* _TASK DATA_
▬▬▬▬▬▬
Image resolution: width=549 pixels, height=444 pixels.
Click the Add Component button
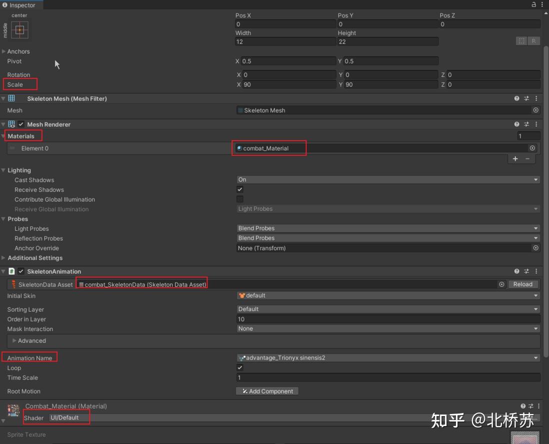(267, 391)
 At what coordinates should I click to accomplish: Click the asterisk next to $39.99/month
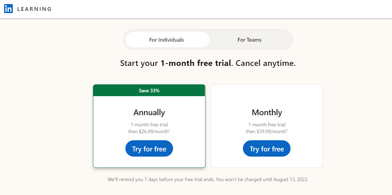pyautogui.click(x=287, y=130)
▬▬▬▬▬▬
* _TASK_
Print each entry precisely as written; the pictures stay out.

* _WRITTEN RESPONSE_
Image resolution: width=549 pixels, height=444 pixels.
Click the Add Component button
(267, 391)
 At what coordinates should I click to accomplish: Click the asterisk next to $39.99/month
pyautogui.click(x=287, y=130)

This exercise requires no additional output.